Target: molecular factors involved the inflammatory response

Goal: promote spinal cord repair after injury by blocking specific factors


Over four million individuals are afflicted by different types of spinal cord injury (SCI). One of the consequences of SCI is the loss of neural tissue at the site of injury. This results in an inflammatory response characterized by the entry of immune cells that are essential for the clearance of cellular debris. It has been assumed that during this process the inflammatory response may also contribute to secondary bystander damage in the spinal cord, causing the death of neighboring neurons and myelin-producing cells called oligodendrocytes. As a consequence of this, both lesion volume and demyelination increase with time.

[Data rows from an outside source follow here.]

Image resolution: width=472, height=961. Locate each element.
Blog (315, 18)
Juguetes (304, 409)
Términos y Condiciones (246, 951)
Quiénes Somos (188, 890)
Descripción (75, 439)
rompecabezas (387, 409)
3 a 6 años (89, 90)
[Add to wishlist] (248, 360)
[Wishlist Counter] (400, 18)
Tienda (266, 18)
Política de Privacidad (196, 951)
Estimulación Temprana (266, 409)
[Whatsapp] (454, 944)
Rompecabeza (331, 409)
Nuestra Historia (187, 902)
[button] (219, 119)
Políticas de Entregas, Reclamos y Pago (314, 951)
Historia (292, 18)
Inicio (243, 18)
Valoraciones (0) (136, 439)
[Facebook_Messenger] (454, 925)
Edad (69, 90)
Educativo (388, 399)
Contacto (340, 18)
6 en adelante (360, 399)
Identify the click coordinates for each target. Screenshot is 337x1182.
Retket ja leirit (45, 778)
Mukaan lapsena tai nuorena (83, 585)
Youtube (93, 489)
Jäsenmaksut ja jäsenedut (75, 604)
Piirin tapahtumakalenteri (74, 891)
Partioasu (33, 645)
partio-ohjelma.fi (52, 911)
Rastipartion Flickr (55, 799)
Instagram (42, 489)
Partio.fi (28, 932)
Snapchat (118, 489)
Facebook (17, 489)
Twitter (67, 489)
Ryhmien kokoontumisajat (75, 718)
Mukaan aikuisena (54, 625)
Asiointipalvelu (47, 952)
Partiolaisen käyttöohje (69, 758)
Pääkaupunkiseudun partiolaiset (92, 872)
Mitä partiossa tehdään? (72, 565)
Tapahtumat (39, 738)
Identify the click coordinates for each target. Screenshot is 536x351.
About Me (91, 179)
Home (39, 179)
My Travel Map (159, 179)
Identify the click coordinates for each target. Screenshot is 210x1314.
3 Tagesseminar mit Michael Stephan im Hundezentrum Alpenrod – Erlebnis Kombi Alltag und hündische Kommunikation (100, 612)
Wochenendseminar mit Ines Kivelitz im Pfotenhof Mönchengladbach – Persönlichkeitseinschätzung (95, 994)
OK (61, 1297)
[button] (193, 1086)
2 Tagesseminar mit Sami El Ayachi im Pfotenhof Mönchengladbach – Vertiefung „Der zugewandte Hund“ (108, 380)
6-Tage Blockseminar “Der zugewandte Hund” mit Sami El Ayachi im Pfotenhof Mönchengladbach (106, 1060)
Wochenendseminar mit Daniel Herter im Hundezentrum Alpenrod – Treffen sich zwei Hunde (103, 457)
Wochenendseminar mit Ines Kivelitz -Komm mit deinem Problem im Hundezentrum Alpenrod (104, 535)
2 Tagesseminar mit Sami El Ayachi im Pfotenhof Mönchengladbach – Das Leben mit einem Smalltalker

Because of the inability of the human spinal cord to repair itself, damages sustained after injury often lead to permanent functional deficits for which no cure is currently available. Among the factors that mediate the inflammatory response are molecules normally found within cells that get released upon cell lysis. These intracellular host molecules, called danger signals, include the inflammatory protein interleukin-1 alpha (IL-1α). IL-1α is normally sequestrated inside the nucleus of cells, where it regulates the expression of genes. However, when released after cell damage and death, it becomes a powerful activator of inflammation. We recently discovered that in addition to its role in inflammation, IL-1α can act on oligodendrocytes to reduce their expression of genes coding for cell survival. The main goal of this research proposal is to identify the cellular and molecular mechanisms involved in this response and to utilize this knowledge to promote spinal cord repair after injury. Blocking IL-1α or its downstream target gene products may prevent secondary bystander damage and spinal cord demyelination, and thus could have implications for traumatic spinal cord and brain injury as well a central nervous system demyelinating diseases.